6 Colum. J. Eur. L. 392 (2000)
reviewed by Sophie Hausler.
A superficial glance at this book’s title might give the impression that one is dealing with yet another book on the European Court of Justice (ECJ) and its procedure. However, on closer inspection the realization hits home that the focus is in fact on the relationship between the European Union (EU) and its Court.
The book’s aim is to examine, in relation to both constitutional and substantive Community law, how the Court contributed to the forming of the EU’s legal framework as it stands today.’ Amull’s book must be viewed against the backdrop of the ongoing debate as to whether the Court’s approach to the interpretation of Community law represents unwanted and unwarranted judicial activism at the expense of the individual Member State’s sovereignty or a valuable contribution to the peaceful, stable and prosperous development of European Integration. After all, the very active and imperative role taken on by this judicial body, which is clearly based on international law, came as quite a surprise to the Member States. In addition, European Communities originally consisted only of civil law countries, which are traditionally unaccustomed to judges as law-makers. In view of the recent expansion of the Court’s powers under the Treaty of Amsterdam, this book comes at an ideal point in time. Arnull captures the most important developments until the entry into force of the Treaty of Amsterdam and hopefully creates the basis for a better understanding of developments to come.
The European Union and its Court of Justice is the author’s first book on this subject, but he has already written a number of articles on questions relating to the Court’s role.3 As Professor of European Law at the University of Birmingham, and a former legal secretary at the Court, Arnull is in an excellent position to contribute to a student’s better understanding of the stance taken by the Court on various important questions of constitutional and substantive Community law. Amull’s approach is to use the Court’s case law as the clear point of departure for the systematic analysis of various important substantive and constitutional questions of Community law. Through this explicit attention to the Court’s important role with regard to the evolution of Community law right from the outset, this book distinguishes itself from other treatises on European Law.

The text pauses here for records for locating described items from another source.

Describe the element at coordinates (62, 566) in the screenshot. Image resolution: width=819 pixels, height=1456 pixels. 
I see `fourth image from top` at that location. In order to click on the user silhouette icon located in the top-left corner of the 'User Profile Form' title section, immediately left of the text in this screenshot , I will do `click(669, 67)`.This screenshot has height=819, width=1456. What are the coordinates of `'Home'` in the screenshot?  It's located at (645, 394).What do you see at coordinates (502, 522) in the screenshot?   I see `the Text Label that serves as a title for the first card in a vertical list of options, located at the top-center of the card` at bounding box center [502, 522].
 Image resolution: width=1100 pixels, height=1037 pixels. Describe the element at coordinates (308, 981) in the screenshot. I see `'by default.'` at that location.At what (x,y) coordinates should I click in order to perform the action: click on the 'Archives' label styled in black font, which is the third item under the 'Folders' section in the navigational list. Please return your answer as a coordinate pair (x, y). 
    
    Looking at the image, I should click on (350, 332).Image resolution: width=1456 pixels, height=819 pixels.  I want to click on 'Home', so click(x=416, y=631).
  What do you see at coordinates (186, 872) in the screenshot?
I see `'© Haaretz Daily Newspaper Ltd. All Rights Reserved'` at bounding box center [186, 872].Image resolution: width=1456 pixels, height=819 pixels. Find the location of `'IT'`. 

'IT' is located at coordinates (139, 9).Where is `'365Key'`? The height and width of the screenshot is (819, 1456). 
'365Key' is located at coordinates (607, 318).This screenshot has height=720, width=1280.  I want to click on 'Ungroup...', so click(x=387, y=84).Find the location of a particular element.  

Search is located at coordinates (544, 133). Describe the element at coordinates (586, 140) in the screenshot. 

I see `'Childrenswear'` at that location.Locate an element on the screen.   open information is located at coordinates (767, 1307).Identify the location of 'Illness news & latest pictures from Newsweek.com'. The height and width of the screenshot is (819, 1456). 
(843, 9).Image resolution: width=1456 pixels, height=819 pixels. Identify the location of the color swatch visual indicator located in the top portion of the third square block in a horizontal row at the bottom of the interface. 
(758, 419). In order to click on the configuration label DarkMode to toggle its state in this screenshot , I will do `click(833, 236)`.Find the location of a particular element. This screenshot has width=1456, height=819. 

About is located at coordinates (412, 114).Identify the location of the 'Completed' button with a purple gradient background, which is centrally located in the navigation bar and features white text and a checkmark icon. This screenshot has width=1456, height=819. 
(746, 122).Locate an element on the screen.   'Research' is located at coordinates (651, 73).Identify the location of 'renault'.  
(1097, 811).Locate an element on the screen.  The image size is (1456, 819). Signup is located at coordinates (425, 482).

The book is roughly divided into three parts entitled “Legal foundations,” “Substantive law,” and “The Court’s general approach.” The first part, which deals with constitutional issues of Community law, is preceded by a brief introduction to the Court’s creation, organization and working methods as well as remarks on the creation of the Court of First Instance (CFI) and the future of the Community judicature. Here, the author also gives a good overview of the current problems facing both the ECJ and the CFI with regard to their workload and new powers as well as the possible solutions envisaged to solve these problems. Next, Amull looks at the jurisdiction of the Court. He examines the interpretation the Court has given to the powers expressly conferred upon it by the EC Treaty, most notably in the area of enforcement actions against Member States, actions for annulment and preliminary rulings. Close attention is given to the problem of standing of private parties before the Court, where the author criticizes in particular the restrictive approach the CFI has taken towards the question of standing.6 He also inspects the enlarged scope of jurisdiction accorded to the Court by the Treaty of Amsterdam, claiming that it signifies that the Member States were not altogether dissatisfied with the way that the Court has handled its responsibilities so far.